Leveraging Prompt-Tuning for Bengali Grammatical Error Explanation Using Large Language Models
Subhankar Maity, Aniket Deroy
TL;DR
This work addresses Bengali Grammatical Error Explanation (BGEE) by introducing a three-step prompt-tuning approach for large language models to identify error types, generate corrected sentences, and provide natural language explanations. The method deploys a modular pipeline (EICM, SCM, EEGM) and is evaluated on a Bengali BGEE dataset augmented with expert explanations, including both automated metrics and human judgments. GPT-4 with prompt-tuning emerges as the strongest performer, achieving notable gains in F1 and exact-match scores and reductions in wrong type and wrong explanation reports, though it still lags behind human experts.
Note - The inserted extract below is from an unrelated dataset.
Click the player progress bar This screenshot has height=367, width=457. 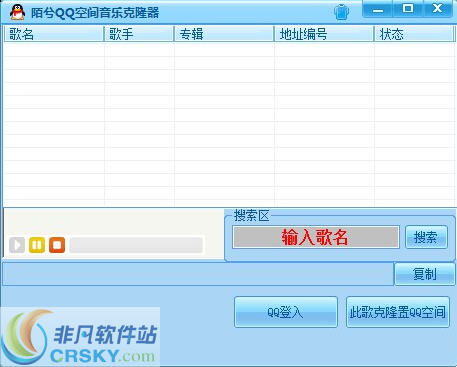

The study demonstrates the practical potential of prompt-tuned LLMs for educational feedback in low-resource languages and highlights avenues for reducing remaining gaps to human-level performance.
Abstract
We propose a novel three-step prompt-tuning method for Bengali Grammatical Error Explanation (BGEE) using state-of-the-art large language models (LLMs) such as GPT-4, GPT-3.5 Turbo, and Llama-2-70b. Our approach involves identifying and categorizing grammatical errors in Bengali sentences, generating corrected versions of the sentences, and providing natural language explanations for each identified error. We evaluate the performance of our BGEE system using both automated evaluation metrics and human evaluation conducted by experienced Bengali language experts. Our proposed prompt-tuning approach shows that GPT-4, the best performing LLM, surpasses the baseline model in automated evaluation metrics, with a 5.26% improvement in F1 score and a 6.95% improvement in exact match. Furthermore, compared to the previous baseline, GPT-4 demonstrates a decrease of 25.51% in wrong error type and a decrease of 26.27% in wrong error explanation. However, the results still lag behind the human baseline.